People seeking gender-affirming care often face a confusing patchwork of state laws and policies. Despite Section 1557 protections, the reality is that access to gender-affirming care varies widely from state to state. Some private employers and insurers offer gender-affirming health benefits; others don't. Some state employee health benefits cover gender-affirming care; others don't. Even state programs that receive federal funding, like Medicaid, have some flexibility in setting eligibility criteria.
Also, the law on gender identity discrimination is new. Some insurance plans and some Medicaid and Medicare providers haven't updated their policies. And some plans and providers ignore federal law.

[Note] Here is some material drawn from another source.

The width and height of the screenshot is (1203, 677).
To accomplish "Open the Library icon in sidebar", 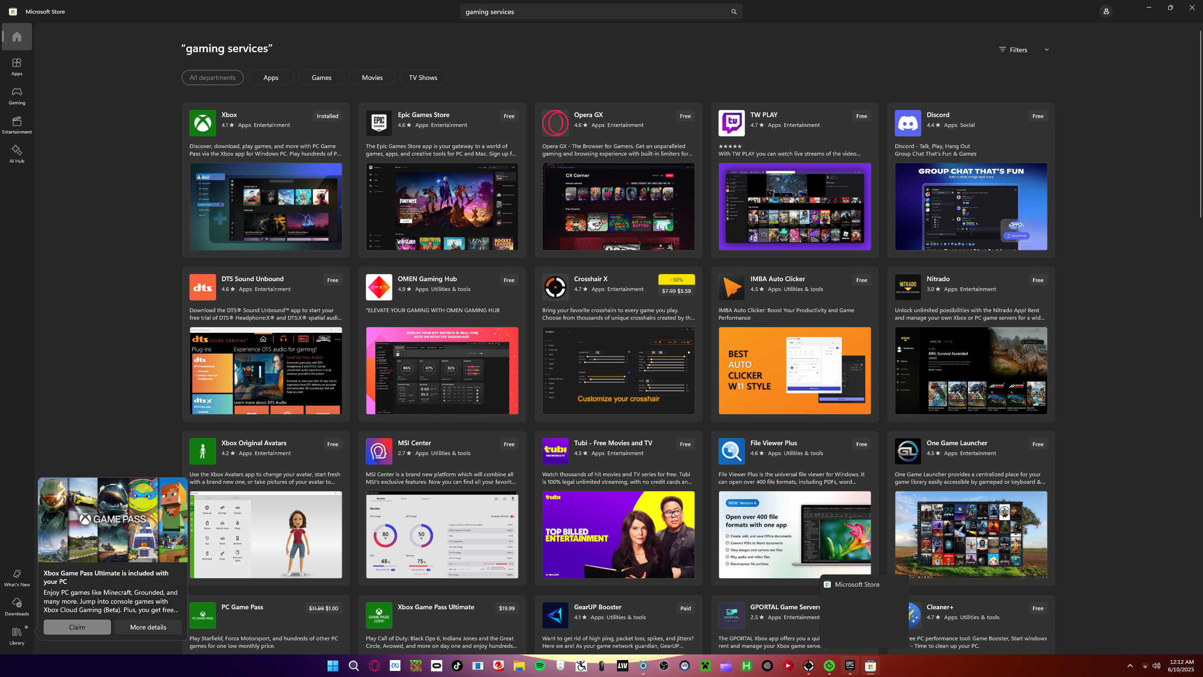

Most state laws about gender-affirming health care and insurance fall into three categories:
A MAP of gender-affirming healthcare laws and policies looks strikingly similar to the 2020 electoral map—with "blue states" tending to offer the most access to gender-affirming care and insurance coverage and "red states" offering less or none.
Laws concerning transgender youth take many forms. Some are aimed at preventing kids and teens from playing sports consistent with their gender identity. Others restrict the bathrooms transgender and non-binary people can use at school.
And a growing number of state laws ban gender-affirming care for young people.
Many of these laws make it a crime or a cause for professional discipline for medical providers to offer gender-affirming care to minors. Some states are also targeting parents who help their children access gender-affirming medical care. The governor of Texas, for example, asked state agencies in February 2022 to investigate parents and guardians of transgender children as potential child abusers if their children receive gender-affirming care. (In March 2022, a judge issued a statewide order halting those investigations. That order was tossed by the Texas Supreme Court in May 2022, clearing the way for state agencies to resume investigating parents and doctors who provide gender-affirming care for trans youth.)
The AMA has urged governors to oppose state legislation that would ban medically necessary gender transition-related care for minor patients, calling the laws a "dangerous intrusion on medicine."
Critics of these laws argue, among other points, that preventing healthcare professionals from speaking to their patients—and their patients' parents—about medically accepted treatments violates the First Amendment to the United States Constitution.
If you believe you've experienced discrimination in health care, you can file a civil rights complaint with the U.S. Department of Health and Human Services, Office for Civil Rights (OCR). Don't delay—your claim must be filed within 180 days of when the discrimination happened, though the OCR may give you more time if you have a good reason for missing the deadline.
If the OCR accepts your complaint, the agency will investigate and potentially get the health care program or provider to change its discriminatory practices or provide you with a service.
You might also want to file a complaint about insurance-related discrimination with your state's Department of Insurance (DOI). The department will investigate the complaint and try to get the insurer to fix the problem if the insurer has mishandled your claim or broken a law or regulation.
If you would like to file a civil lawsuit in court, talk to a lawyer. You can typically file a lawsuit instead of, or in addition to, a civil rights complaint with the OCR or a complaint with your state's DOI.
If your health insurance company refuses to pay a claim or ends your coverage, you might have a right to appeal the decision and have it reviewed by an independent third party. (Learn more about Health Plan Disputes.)
The American Bar Association has put together a list of transgender resources, including organizations that offer legal and support services.